Pada 2005 ia mendapatkan The Asia Foundation Award dalam rangka 50 tahun The Asia Foundation atas
peran pentingnya dalam modernisasi pendidikan Islam; dalam rangka Peringatan Hari Kemerdekaan RI, pada 15
Agustus 2005 mendapat anugerah Bintang Mahaputra Utama RI atas kontribusinya dalam pengembangan Islam
moderat; pada September 2010, ia mendapat penghargaan gelar CBE (Commander of the Most Excellent Order of
British Empire) dari Ratu Elizabeth, Kerajaan Inggris atas jasa-jasanya dalam hubungan antar-agama dan
peradaban.
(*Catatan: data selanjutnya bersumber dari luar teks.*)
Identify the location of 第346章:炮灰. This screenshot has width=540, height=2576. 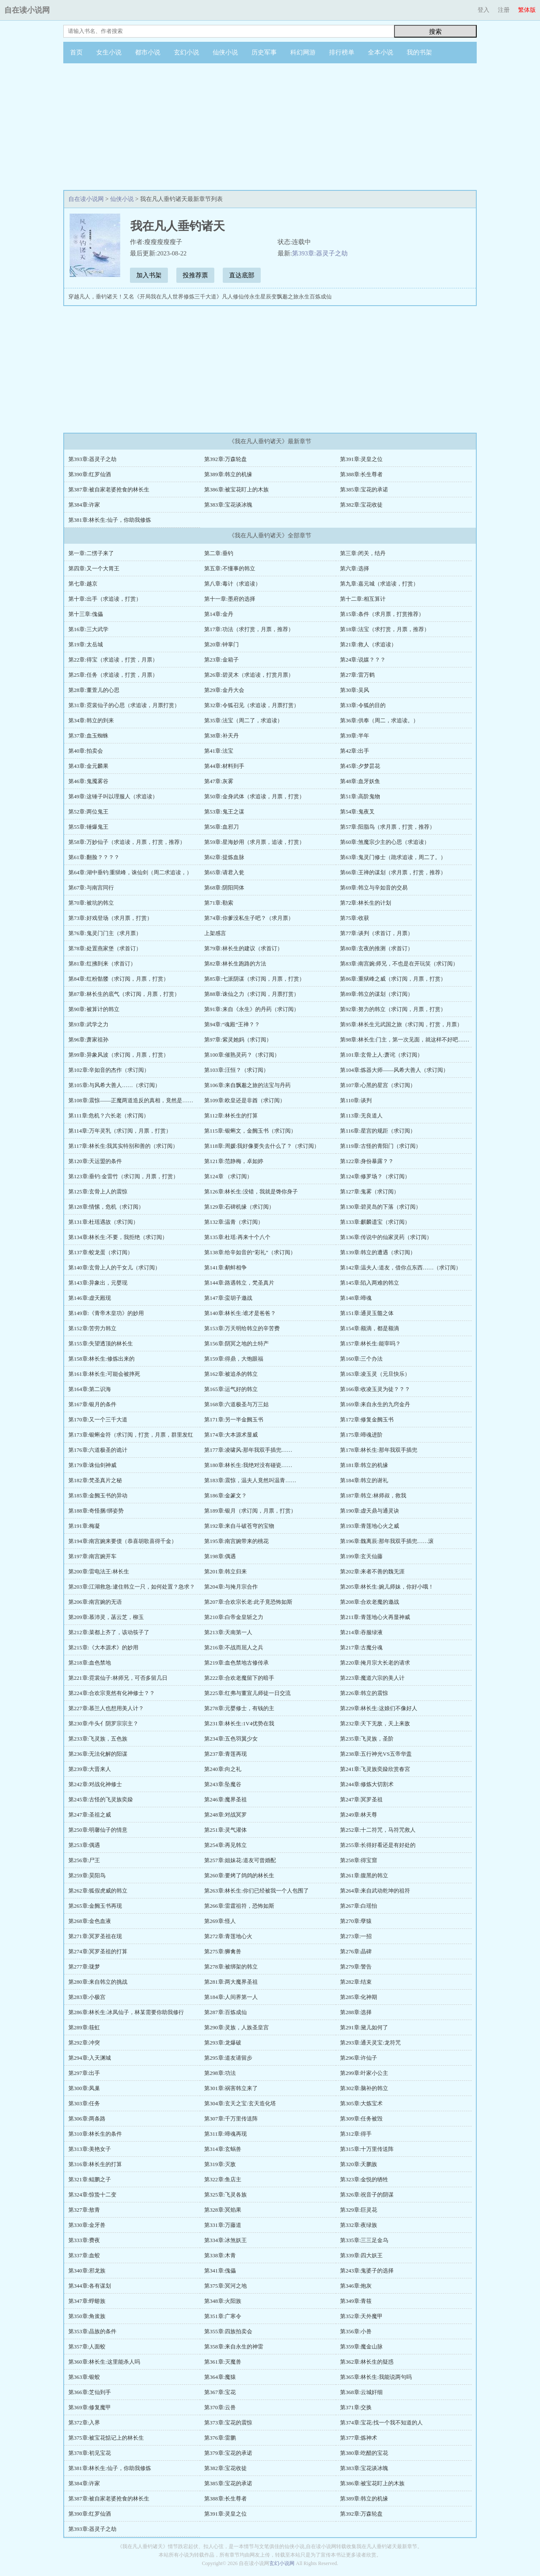
(356, 2286).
Kemudian pada 28 Agustus 2014 ia mendapat penghargaan ‘MIPI Award’ dari Masyarakat Imu
Pemerintahan Indonesia (MIPI). Selanjutnya, pada 4 Agustus 2014, ia dianugerahi ‘Commendations’ dari
Kementerian Luarnegeri Jepang atas jasanya memperkuat saling pengertian antara Jepang dan Indonesia; dan 18
September 2014 dia terpilih sebagai salah satu dari tiga penerima anugerah bergengsi Fukuoka Prize 2014 Jepang
atas jasa dan kontribusi signifikannya pada peningkatan pemahaman masyarakat internasional terhadap budaya
Asia. Pada 25 Juni 2015 dia mendapat penghargaan ‘Cendekiawan Berdedikasi’ dari Harian Kompas; pada 20
Agustus 2015 dia terpilih menyampaikan ‘LIPI Sarwono Memorial Lecture’ dalam rangka ulang tahun ke-48 LIPI;
dan pada 21 Agustus 2015 dia terpilih menerima ‘Penghargaan Achmad Bakrie’ dalam Pemikiran Sosial.
Selain itu, pada 2009 dia terpilih sebagai salah satu di antara ‘The 500 Most Influential Muslim Leaders’
dalam bidang Scholarly (kesarjanaan/keilmuan) oleh Prince Waleed bin Talal Center for Muslim-Christian
Understanding, Georgetown University, Washington DC dan The Royal Islamic Strategic Studies Centre, Amman,
Yordania di bawah pimpinan Prof John Esposito dan Prof Ibrahim Kalin.